- Task description -
Take every line containing "will" out of the records.

+ + + +

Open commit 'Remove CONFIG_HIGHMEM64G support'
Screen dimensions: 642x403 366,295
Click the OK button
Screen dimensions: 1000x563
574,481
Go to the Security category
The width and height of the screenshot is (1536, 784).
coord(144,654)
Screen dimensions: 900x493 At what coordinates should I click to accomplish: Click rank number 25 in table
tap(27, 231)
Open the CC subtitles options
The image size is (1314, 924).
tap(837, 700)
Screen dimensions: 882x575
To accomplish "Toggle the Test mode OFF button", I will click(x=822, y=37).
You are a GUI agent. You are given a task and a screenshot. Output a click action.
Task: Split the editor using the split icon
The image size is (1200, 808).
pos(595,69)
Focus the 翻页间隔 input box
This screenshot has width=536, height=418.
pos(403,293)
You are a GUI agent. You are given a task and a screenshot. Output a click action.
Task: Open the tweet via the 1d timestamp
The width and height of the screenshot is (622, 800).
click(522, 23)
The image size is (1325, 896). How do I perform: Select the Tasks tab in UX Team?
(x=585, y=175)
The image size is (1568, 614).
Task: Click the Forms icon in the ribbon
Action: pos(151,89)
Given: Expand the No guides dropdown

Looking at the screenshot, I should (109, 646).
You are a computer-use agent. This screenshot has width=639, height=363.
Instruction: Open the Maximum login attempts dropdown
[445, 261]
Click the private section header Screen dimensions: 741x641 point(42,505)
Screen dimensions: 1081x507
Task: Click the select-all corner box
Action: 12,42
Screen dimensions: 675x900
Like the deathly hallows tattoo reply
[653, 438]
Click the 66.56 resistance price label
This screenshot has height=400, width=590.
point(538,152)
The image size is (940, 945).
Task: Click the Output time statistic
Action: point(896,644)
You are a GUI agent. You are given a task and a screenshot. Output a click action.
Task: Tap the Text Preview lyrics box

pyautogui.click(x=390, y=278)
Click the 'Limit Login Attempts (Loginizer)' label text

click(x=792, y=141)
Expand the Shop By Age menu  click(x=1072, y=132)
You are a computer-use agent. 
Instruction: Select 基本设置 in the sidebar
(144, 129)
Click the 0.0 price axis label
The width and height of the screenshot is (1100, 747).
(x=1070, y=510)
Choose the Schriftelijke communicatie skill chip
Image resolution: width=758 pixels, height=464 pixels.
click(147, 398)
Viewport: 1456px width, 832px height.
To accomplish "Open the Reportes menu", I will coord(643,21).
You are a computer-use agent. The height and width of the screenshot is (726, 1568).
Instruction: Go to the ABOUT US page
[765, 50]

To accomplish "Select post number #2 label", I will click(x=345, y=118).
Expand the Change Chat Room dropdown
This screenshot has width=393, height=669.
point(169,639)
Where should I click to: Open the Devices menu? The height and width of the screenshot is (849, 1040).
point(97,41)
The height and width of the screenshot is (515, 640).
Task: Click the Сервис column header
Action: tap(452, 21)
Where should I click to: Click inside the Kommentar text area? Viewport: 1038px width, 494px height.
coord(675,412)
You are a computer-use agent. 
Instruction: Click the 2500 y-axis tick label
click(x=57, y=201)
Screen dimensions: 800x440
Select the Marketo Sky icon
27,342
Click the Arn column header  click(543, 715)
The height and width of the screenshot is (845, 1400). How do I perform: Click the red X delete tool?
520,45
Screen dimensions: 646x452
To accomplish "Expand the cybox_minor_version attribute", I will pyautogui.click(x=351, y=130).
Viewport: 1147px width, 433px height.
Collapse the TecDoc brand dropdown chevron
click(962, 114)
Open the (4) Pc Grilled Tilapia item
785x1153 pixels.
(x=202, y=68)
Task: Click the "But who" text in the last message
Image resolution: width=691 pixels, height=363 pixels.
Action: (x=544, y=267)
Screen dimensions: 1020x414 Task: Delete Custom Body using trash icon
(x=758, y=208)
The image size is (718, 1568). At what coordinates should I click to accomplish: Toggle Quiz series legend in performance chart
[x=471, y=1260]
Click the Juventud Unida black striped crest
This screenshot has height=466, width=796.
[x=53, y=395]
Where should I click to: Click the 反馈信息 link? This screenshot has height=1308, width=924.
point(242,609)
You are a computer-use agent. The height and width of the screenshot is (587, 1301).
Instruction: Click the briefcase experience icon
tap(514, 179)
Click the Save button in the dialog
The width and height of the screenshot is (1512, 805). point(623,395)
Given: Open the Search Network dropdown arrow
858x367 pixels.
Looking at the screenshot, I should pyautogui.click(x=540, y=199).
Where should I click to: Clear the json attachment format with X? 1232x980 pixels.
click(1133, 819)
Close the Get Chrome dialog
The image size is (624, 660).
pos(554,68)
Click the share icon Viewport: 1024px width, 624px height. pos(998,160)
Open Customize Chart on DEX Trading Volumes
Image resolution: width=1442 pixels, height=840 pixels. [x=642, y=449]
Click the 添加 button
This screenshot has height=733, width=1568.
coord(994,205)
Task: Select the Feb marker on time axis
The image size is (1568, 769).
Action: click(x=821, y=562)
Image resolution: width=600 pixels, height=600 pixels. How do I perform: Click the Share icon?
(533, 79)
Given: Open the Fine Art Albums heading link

+ + + +

- Result for this task -
To accomplish "Toggle the Test mode OFF button", I will click(x=822, y=37).
To accomplish "Open the Reportes menu", I will coord(643,21).
To accomplish "Select post number #2 label", I will click(x=345, y=118).
To accomplish "Expand the cybox_minor_version attribute", I will pyautogui.click(x=351, y=130).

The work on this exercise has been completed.